Despite promising results, there are study limitations that need to be considered. Resource and time constraints prevented us from collecting data that would allow for the measurement of reliability beyond internal consistency (e.g., inter-rater, test-retest). Second, the Cronbach’s alpha coefficient demonstrates that the index is reliable overall; however, there is need to further investigate the organization of the subdimensions based on the results. Third, our sample was relatively large for an organizational-level study; however, future studies with larger sample sizes would allow for additional analyses. Fourth, the findings might have been stronger had we eliminated elements with low item-total correlations from the instrument. We chose not to eliminate these elements because we see this study as a first step in the development of the instrument. Future work might justify their removal. Finally, the possibility of creaming (i.e., the tendency to recruit or admit only those consumers who are likely to be successful) within programs might be a confounding factor related to the housing retention measures. The inability to control for this issue demonstrates a limitation of the community-based research design; however, this is a reality of conducting research in naturalistic settings.
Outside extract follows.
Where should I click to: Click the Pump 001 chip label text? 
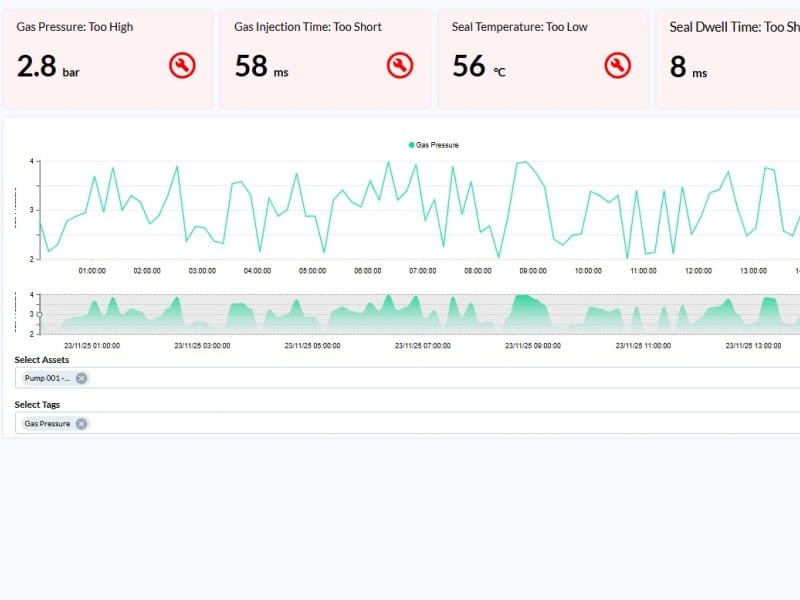(47, 378)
Despite the stated limitations, the HFM Fidelity Index does hold potential for researchers and practitioners. While we recognize one hundred percent fidelity is neither a goal nor a possibility for many organizations, the index offers a guide they can use to make implementation decisions and assess the quality of programming during the sustainability phase that follows implementation based on the level of fidelity they decide appropriate. The need for implementation guidelines has become even more important as the HFM is expanding beyond the United States [46]. Since we began our study, Pathways to Housing has also published an Essential Ingredients Checklist that should prove useful as an implementation guide [24]. However, Pathways has stated the checklist was designed to measure fidelity to the PHF model, and might not be appropriate for measuring fidelity in programs that have made adaptations, whether purposeful or accidental, to their model. Those programs specifically seeking to implement the PHF model should consult the Pathways fidelity checklist for guidance. Therefore, our index is likely to have greater flexibility when it comes to measuring the wide range of HFM programs that exist in practice. Finally, from a policy perspective, the index can be used by funders that support the HFM to help them assure their monies are being used in an appropriate fashion by programs that represent themselves as “Housing First.”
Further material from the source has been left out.